**TEXTE FOURNI**
N° 99, février 2014

Perses et Chinois au temps de l’Empire mongol


Elodie Bernard


Si la guerre mongole est connue pour la terreur qu’elle sema et ses ravages, la pax mongolica qui s’instaura pour 150 ans, entre le XIIIème siècle et le XIVème siècle, permit de nombreux échanges et des contacts féconds entre la Chine et l’Iran, territoires tous deux sous le joug des Mongols. Aucune des routes de la soie ne fut dès lors contournée.

Les routes de la soie sous les déferlantes mongoles de Gengis Khân

Les territoires de Perse ont été incorporés à l’Empire mongol à la suite des conquêtes de Gengis Khân [1] et de son petit-fils, Hülegü. Mais avant de connaître la pax mongolica, les peuples conquis connurent la guerre mongole qui fut l’une des plus dévastatrices de l’humanité. Les hordes de Gengis Khân guerroyaient à travers toute l’Asie centrale, rassemblant plusieurs tribus nomades et unifiant ainsi la région pour la première fois dans l’histoire.

**OBJECTIF DE L’EXERCICE**
Pouvez-vous recopier sans rien changer le passage de l’article sur les Perses et les Chinois sous l’Empire mongol qui commence par « Si la guerre » et se poursuit jusqu’à « fois dans l’histoire. » ?

**EXTRAITS DE DONNÉES**
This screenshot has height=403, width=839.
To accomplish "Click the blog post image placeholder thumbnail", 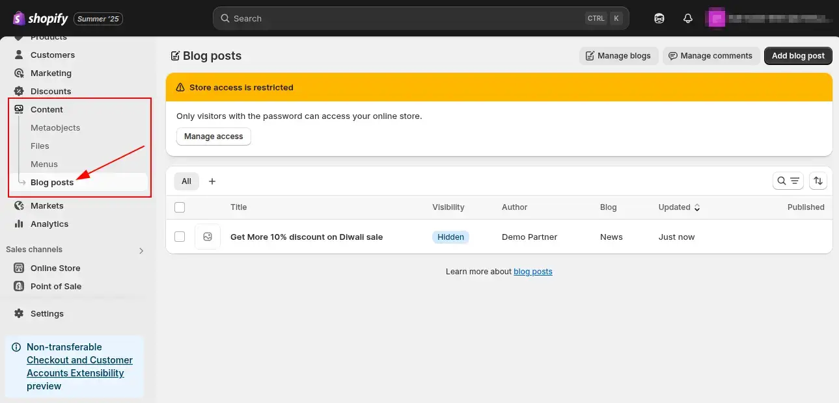I will (x=208, y=237).
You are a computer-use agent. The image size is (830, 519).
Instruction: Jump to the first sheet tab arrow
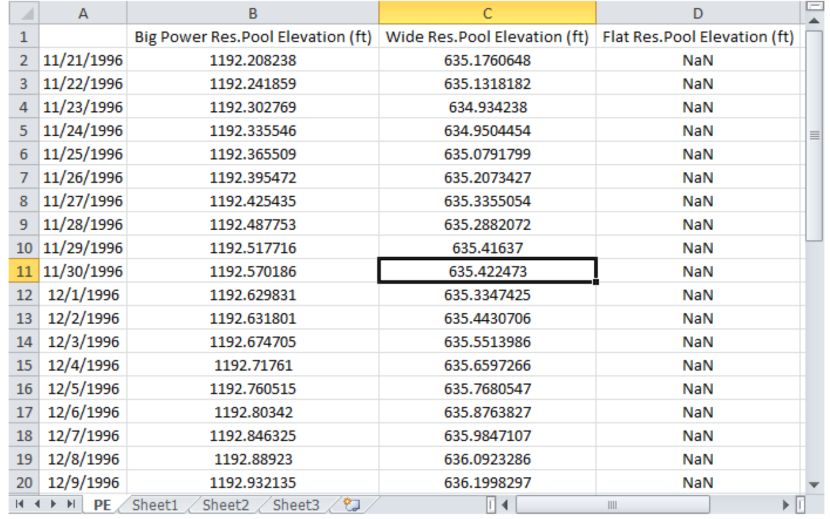tap(19, 504)
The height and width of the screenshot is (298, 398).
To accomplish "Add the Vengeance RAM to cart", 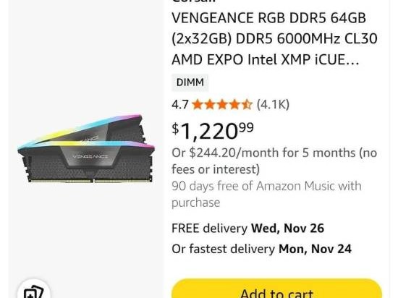I will tap(276, 289).
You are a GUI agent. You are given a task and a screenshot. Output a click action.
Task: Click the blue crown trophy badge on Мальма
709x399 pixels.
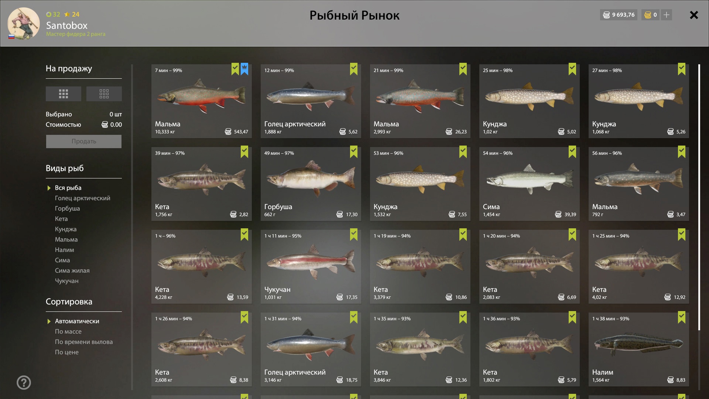244,69
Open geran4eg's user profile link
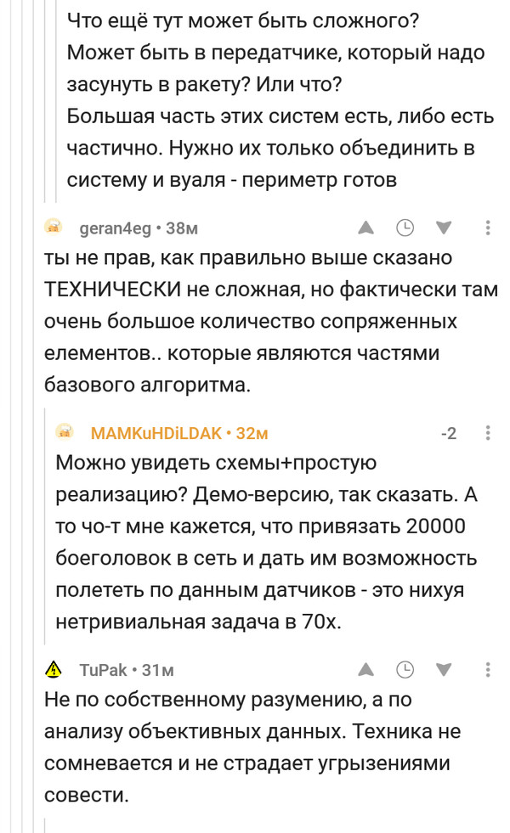 115,228
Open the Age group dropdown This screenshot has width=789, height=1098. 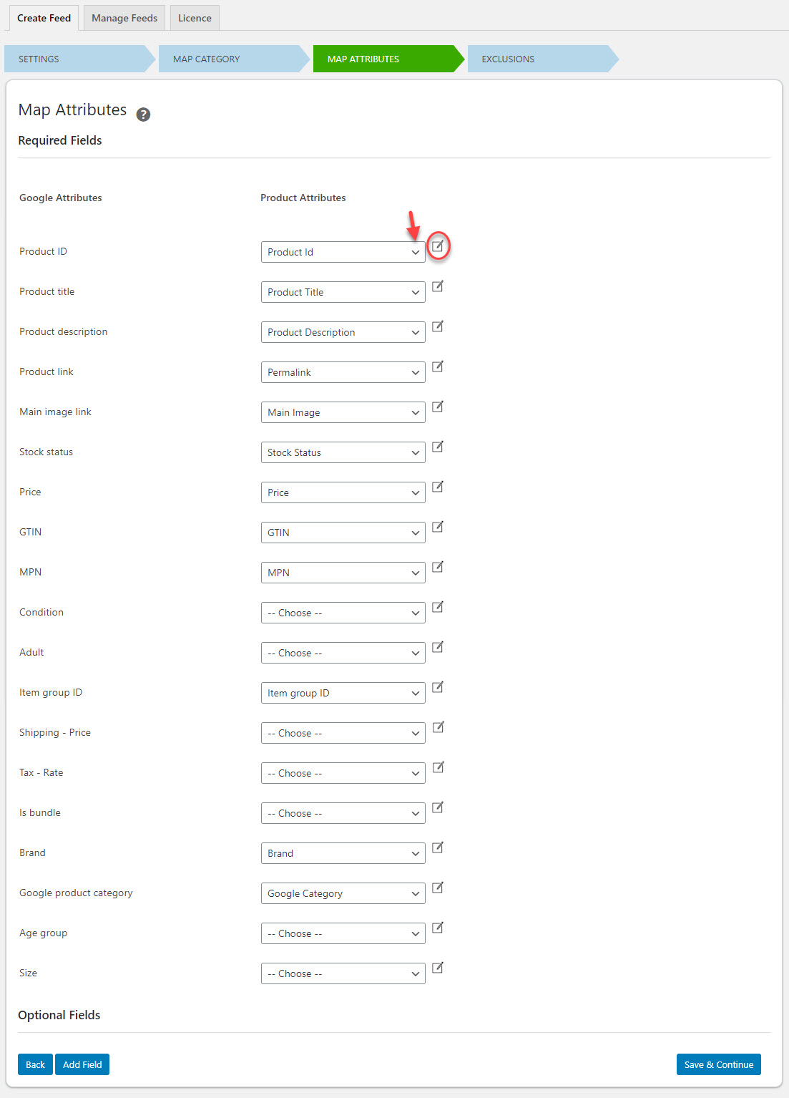coord(343,933)
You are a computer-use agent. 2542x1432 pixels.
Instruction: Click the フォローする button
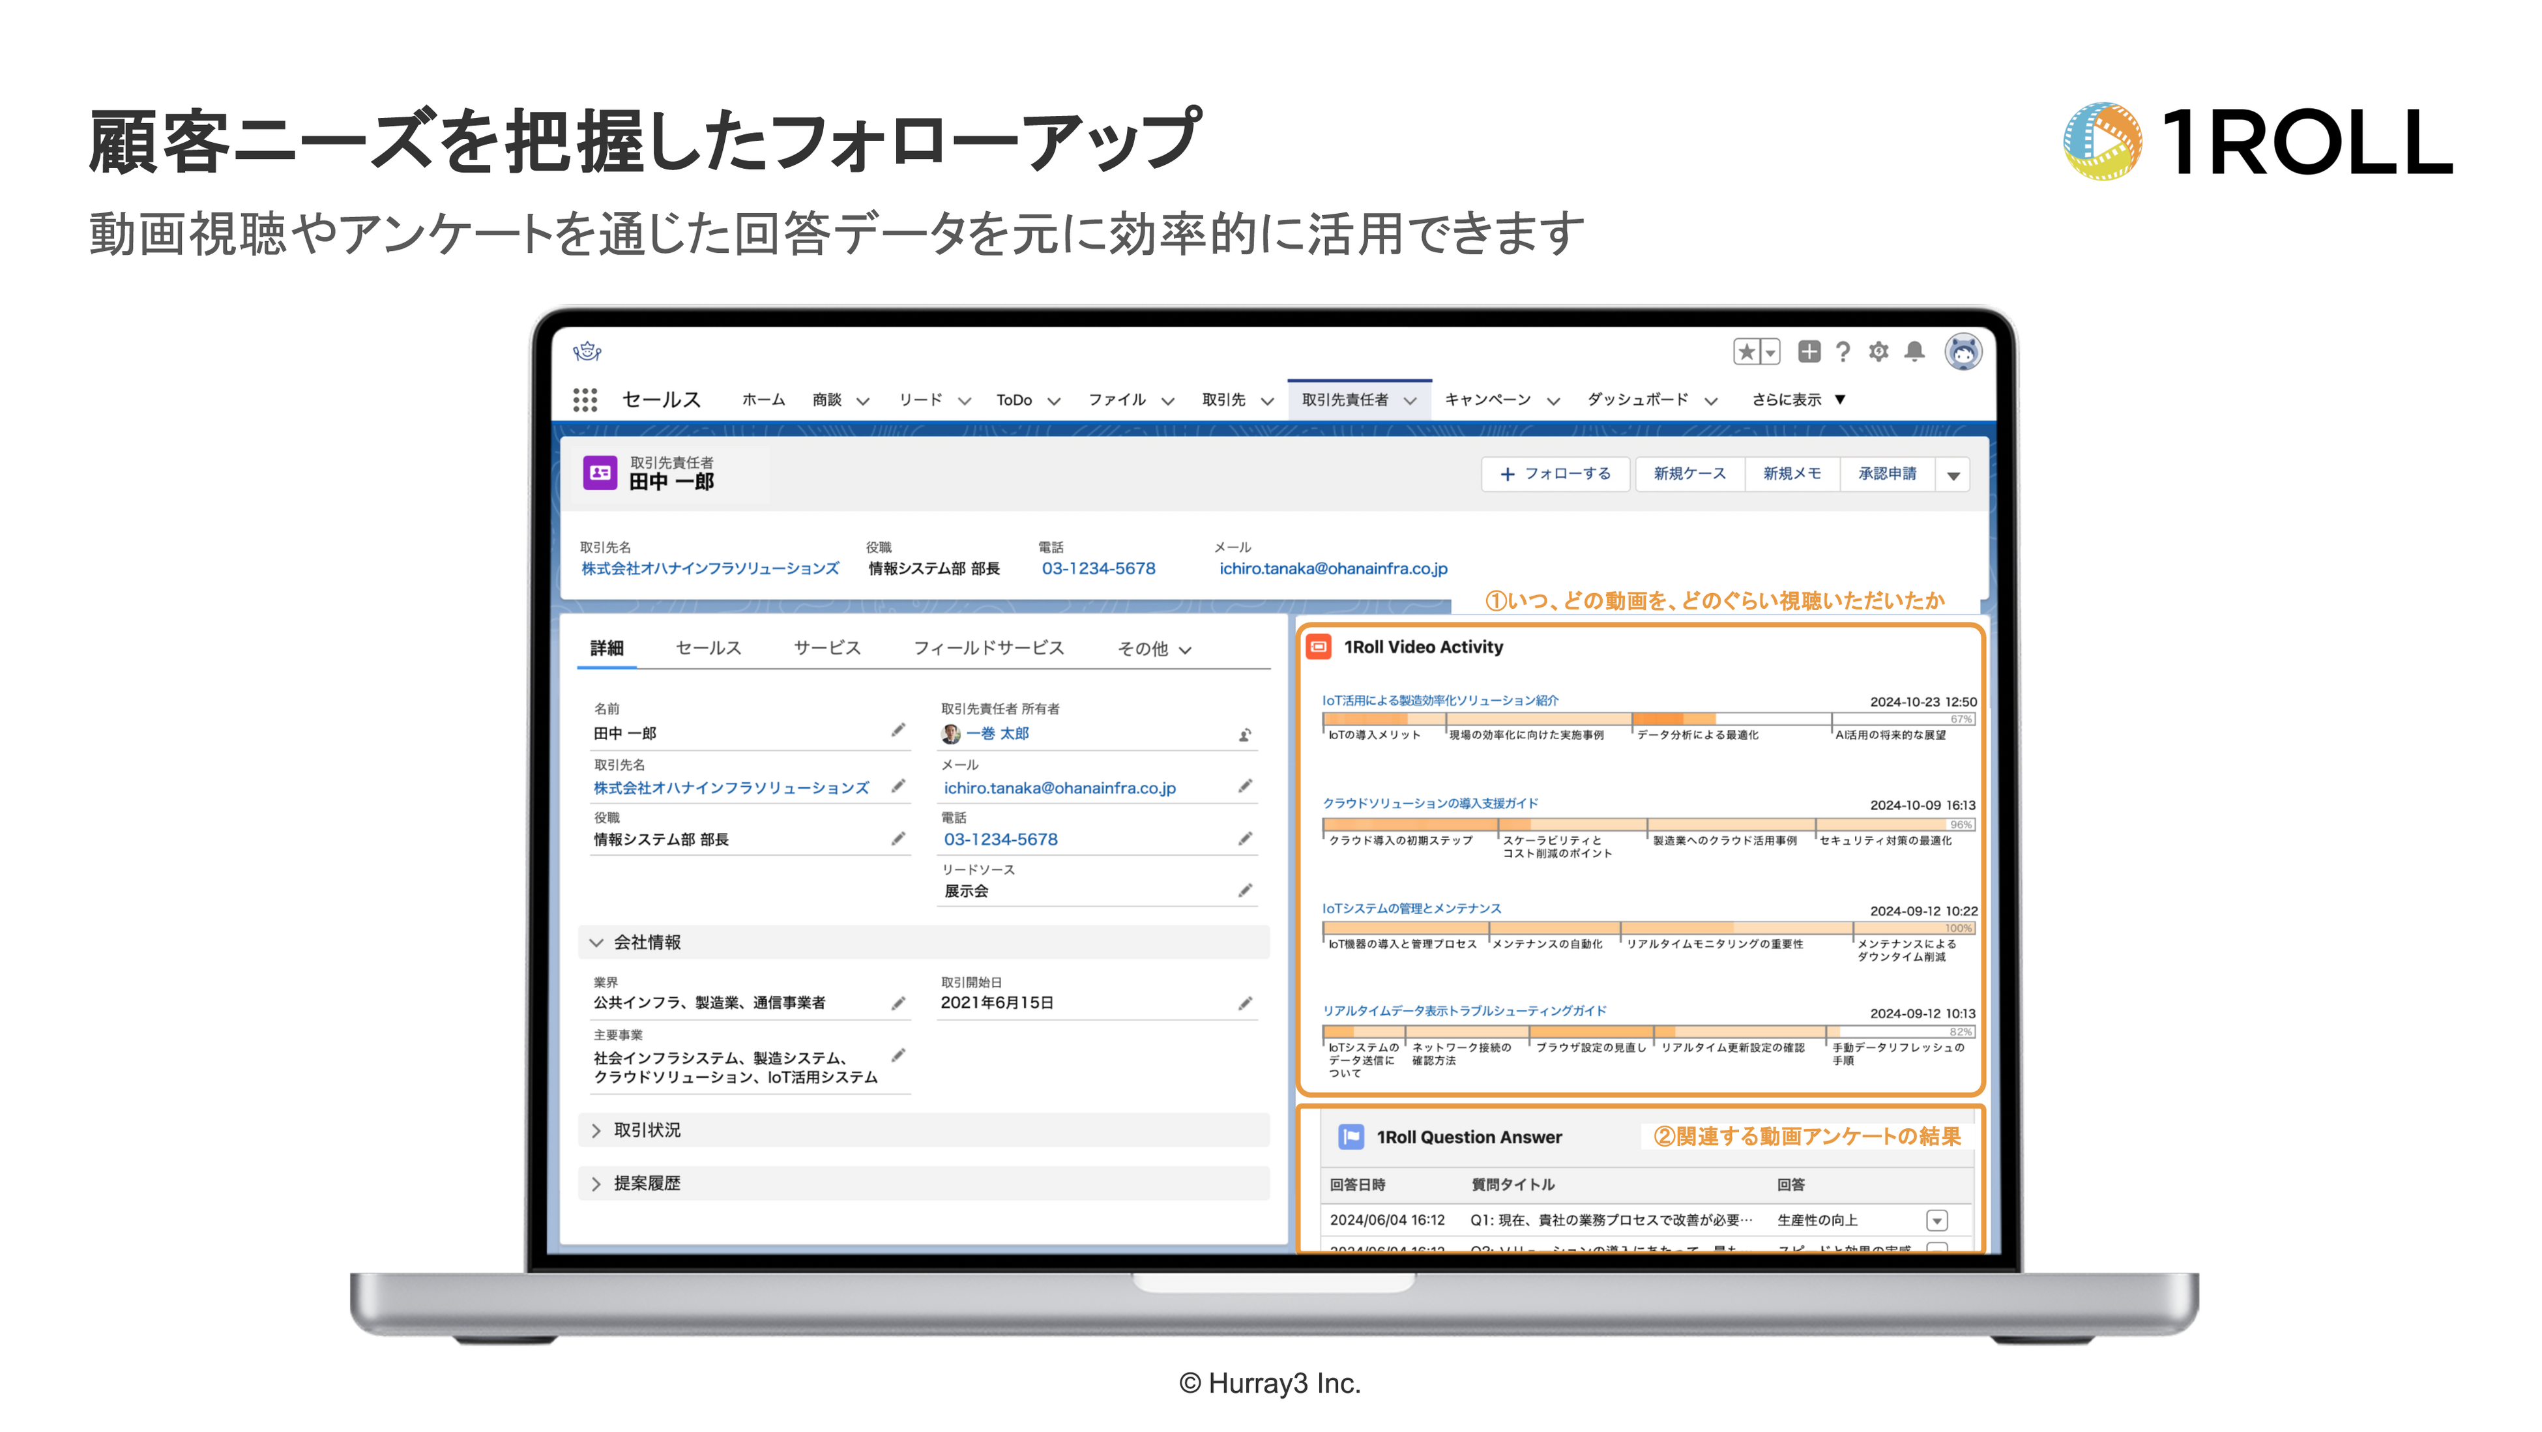pos(1555,474)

**RÉPONSE**
Si la guerre mongole est connue pour la terreur qu’elle sema et ses ravages, la pax mongolica qui s’instaura pour 150 ans, entre le XIIIème siècle et le XIVème siècle, permit de nombreux échanges et des contacts féconds entre la Chine et l’Iran, territoires tous deux sous le joug des Mongols. Aucune des routes de la soie ne fut dès lors contournée.

Les routes de la soie sous les déferlantes mongoles de Gengis Khân

Les territoires de Perse ont été incorporés à l’Empire mongol à la suite des conquêtes de Gengis Khân [1] et de son petit-fils, Hülegü. Mais avant de connaître la pax mongolica, les peuples conquis connurent la guerre mongole qui fut l’une des plus dévastatrices de l’humanité. Les hordes de Gengis Khân guerroyaient à travers toute l’Asie centrale, rassemblant plusieurs tribus nomades et unifiant ainsi la région pour la première fois dans l’histoire.